A lot of the game is just straight lootopia mechanics, with some maze navigation, scanning abilities, inventory management and item transformation mechanics to round things out.
The world is a grid of grids, similar to keydrop. Regions are named somehow.
Each region is a finite grid that contains:
Mazes -- built on the existing stuff in Skygarden with randomly locked doors (via colored keys that match the colors of items) and furniture that contains items.
Towns -- Buy and sell items of a specific category. Not every category is represented in every town; it's a limited list. Completely random and a short list of items to buy (for a good bit). Also other money-based services.
Obstacles -- you can't walk on these tiles so you have to route around them. Those on the border between regions will prevent you from going to the next region as well.
The categories/colors of items obtainable in a region are palettized, subdivided into several maze "types" which have their own palette.
You have limited inventory space in each category. This can be upgraded.
Your base is a magic backpack kind of thing that can only be accessed in the overworld -- not in towns or mazes.
Your base is on an infinite grid, with a few rooms already built out. Building new rooms requires some procgen amount of colored essences based on the room in question, and the links appear automatically as needed.
Colored essences are obtained by sacrificing an item of the appropriate color on the Prismizer (a base fixture which you start out having). This gives you one essence of that color. These essences are also used for unlocks and upgrades.
Machines are unlockable tools that you can use in the overworld. They have various effects that cost some amount of some essence to use.
Like other Unlockables, they require paying a certain fixed amount of Collection Points (obtained as you fill out your collection of item types) + a procgen amount of colored essences.
Here's a list:
Shop Finder -- tells you the name of the closest region that contains a certain shop type. If there's more than one it'll list all of them.
Item Finder -- tells you the name of the closest region that contains a certain item cat/color. If there's more than one it'll list all of them.
Product Finder -- same as the above, but searches shops instead.
Region Mapper -- maps out all orth adjacent regions to a known region.
Local Item Finder -- tells you the coord of the local maze where you'd find a certain item type/color. If there isn't one, it doesn't return anything but still uses the essences.
Local Product Finder -- Same as the above, but for shops rather than mazes.

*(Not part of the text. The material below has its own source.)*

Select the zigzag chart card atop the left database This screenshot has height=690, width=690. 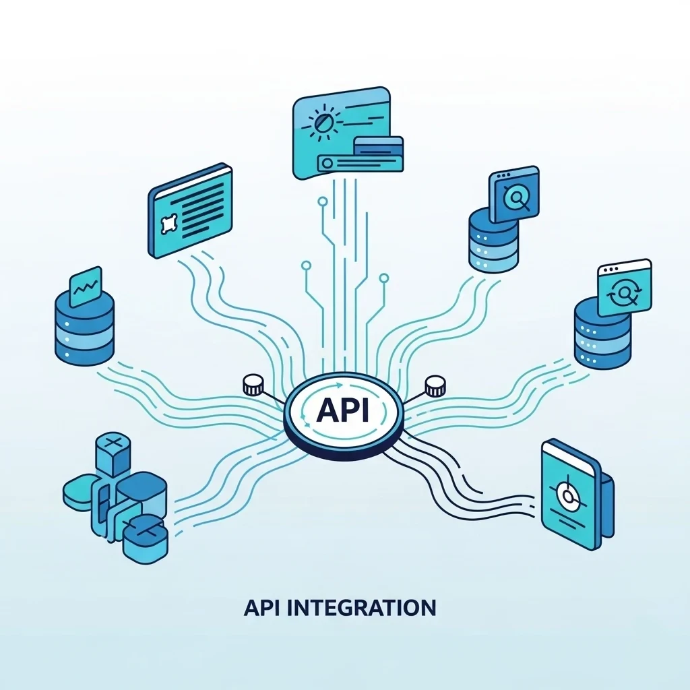86,286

Local Shop Finder -- same as the above, but looks for the town coord of a shop of the appropriate type.
Region Mapper -- Maps out a known region, showing the location of all mazes, obstacles and towns (but not what they contain).
Maze Machines
Maze Scanner -- Tells you all obtainable items (that you haven't picked up) in the maze that aren't behind locked doors.

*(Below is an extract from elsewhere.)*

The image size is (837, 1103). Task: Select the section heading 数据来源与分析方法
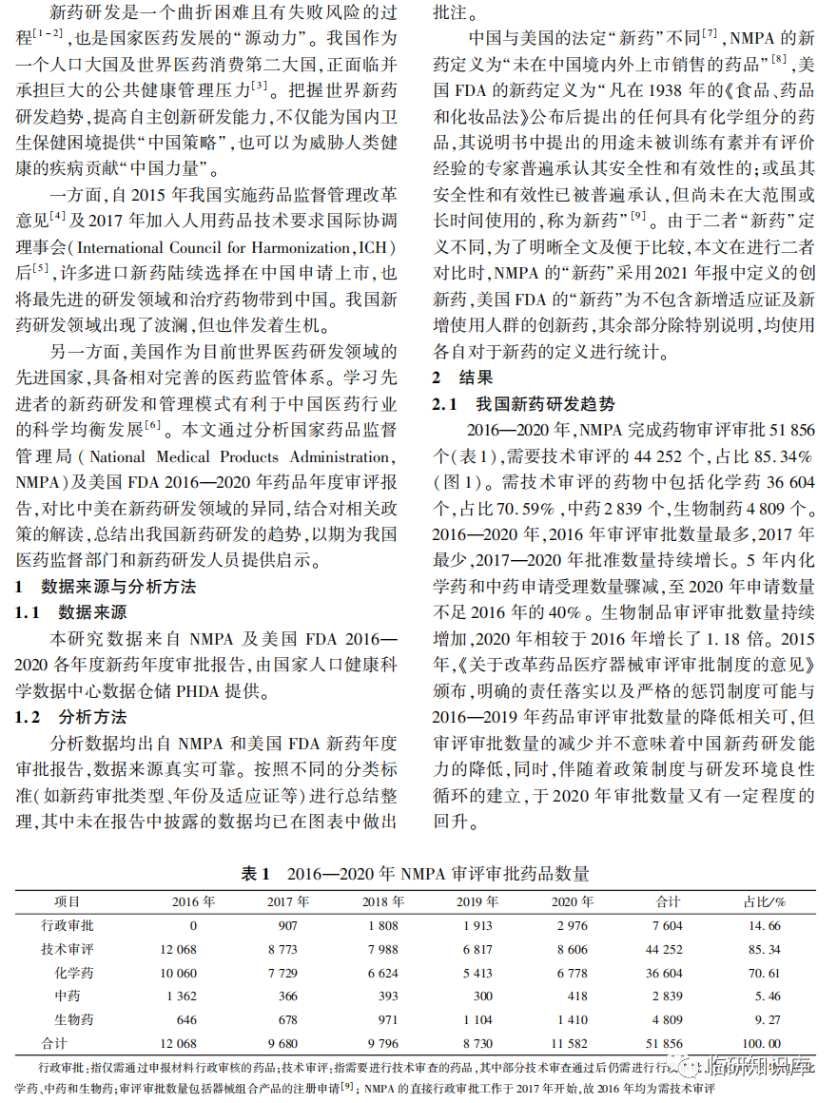(119, 587)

Maze Deep Scanner -- Same as the above, but runs on the entire maze, not just those behind locked doors.
Unlocker -- Gives you a list of the keys needed in a maze without costing anything. If you have them all you can pay its cost and it'll unlock everything for you. This makes the Maze Scanner act as a Maze Deep Scanner.
Gatherer -- Gathers all items in the maze not behind locked doors for you. Rather expensive. If it exhausts all items in the maze, the maze despawns. Same deal if *you* do. The Gatherer can then be interacted with rather than the maze.